Studies that used the interval training methodology in individuals with PD performed on the ground employed activities that used treadmill and cycle ergometer [7, 11, 12, 15] with diversified parameterization. Malczynska-Sims et al. [15] performed 10 stages of 4 min, with 2 min for cycling in the fast stage and 2 min for the slow stage, and the training range was individualized and progressive according to the weeks and the maximum heart rate (60%–80%). Fernandes et al. [7] employed walking/jogging for 25 min with 1 min in the subjective perception of exertion 15–17 and 2 min between 11 and 13. Harvey et al. [11] conducted a feasibility study for HIIT using circuit dynamics and functional exercises, with four exercises performed at 85% of the maximal heart rate for 45 and 15 s of interval/rest without severe adverse effects. All these previous studies showed that HIIT on the ground is a safe modality for individuals with PD, in terms of adherence, participation, and increase in the physical and functional capacity. These findings may be used as a basis for interval training in an aquatic environment, since the literature on this subject is limited.

Finally, this WPEP was developed to assess this type of clinical intervention in PD population in an aquatic setting. The present clinical trial may have the following limitations: (1) the difficulty in recruiting and adhering to the study for 12 weeks plus the pre- and postintervention evaluation period; (2) the inability of participants to travel to the center where the study will be conducted, particularly Stage 4 participants; (3) difficulty in reaching target intensity due to changes in the autonomic nervous system and heterogeneity of the PD population. Furthermore, the WPEP does not include the use of an individual aquatic heart rate monitor (e.g., an aquatic heart rate monitor) during the intervention period to detect changes in the heart rate during immersion. All these limitations must be considered in future research.

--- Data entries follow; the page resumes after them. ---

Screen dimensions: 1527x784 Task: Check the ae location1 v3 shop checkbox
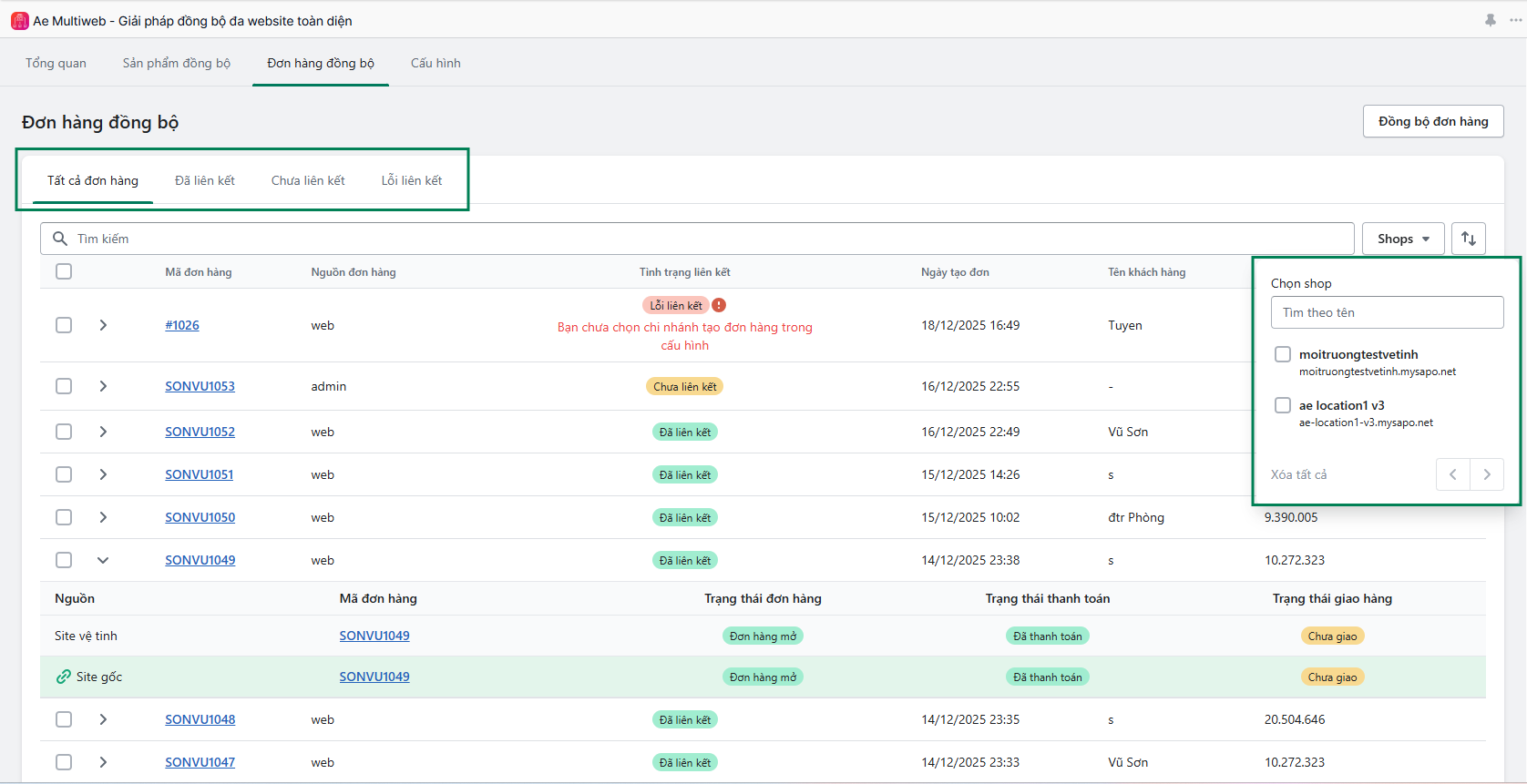pos(1283,405)
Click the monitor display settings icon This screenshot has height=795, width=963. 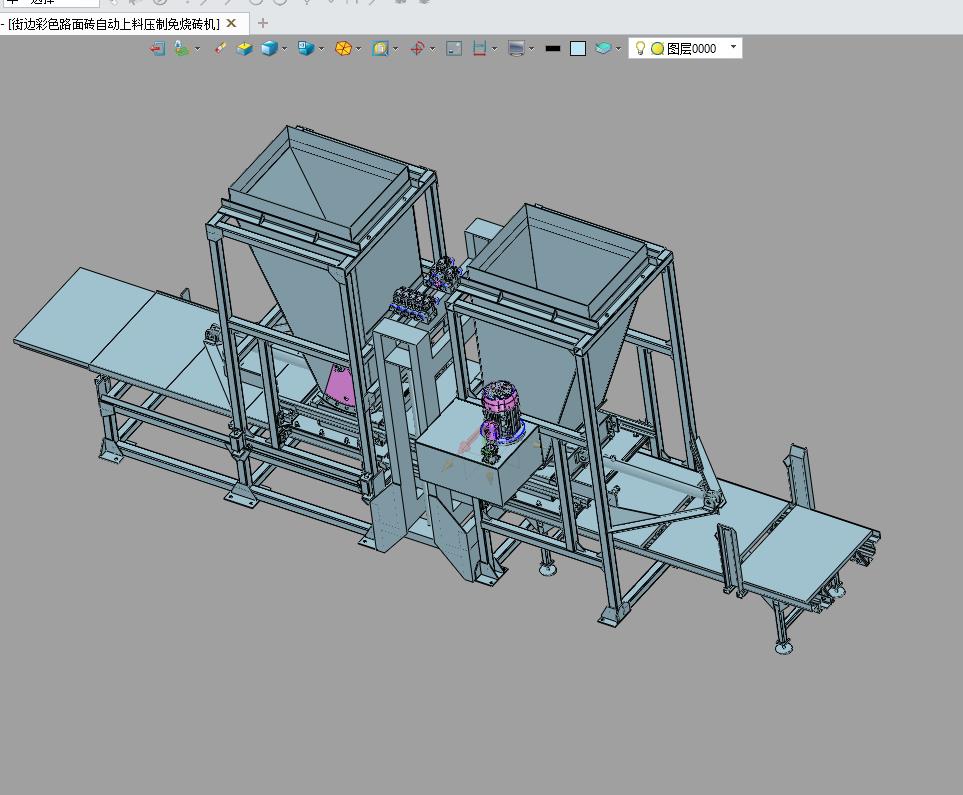point(517,49)
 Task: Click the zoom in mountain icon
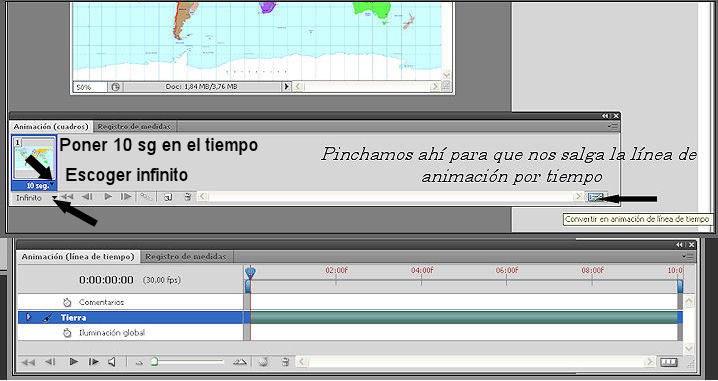(239, 362)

However, details in the description of training and its prescription based on individuality and periodic progression, as well as easiness to apply and cost-effective assessments, may facilitate the WPEP clinical reproducibility.

Given the detailed description of this research protocol, if the WPEP provides positive results in terms of the evolution of PD symptoms through the assessed aspects, future studies using this methodology may be conducted to assist and guide the clinical practice of other health professionals who work with this population.

4. Conclusion

Based on the biopsychosocial model of health, this study aims to establish prescription parameters and progression of high-intensity aquatic physical exercise for people with PD.

Conflicts of Interest

The authors declare no conflicts of interest.

Funding

This study was financed in part by the Coordenação de Aperfeiçoamento de Pessoal de Nível Superior—Brasil (CAPES) Finance Code 001.

Acknowledgments

This study was financed in part by the Coordenação de Aperfeiçoamento de Pessoal de Nível Superior—Brazil (CAPES) Finance Code 001.

    Data Availability Statement

    Underlying data may be requested from the research authors.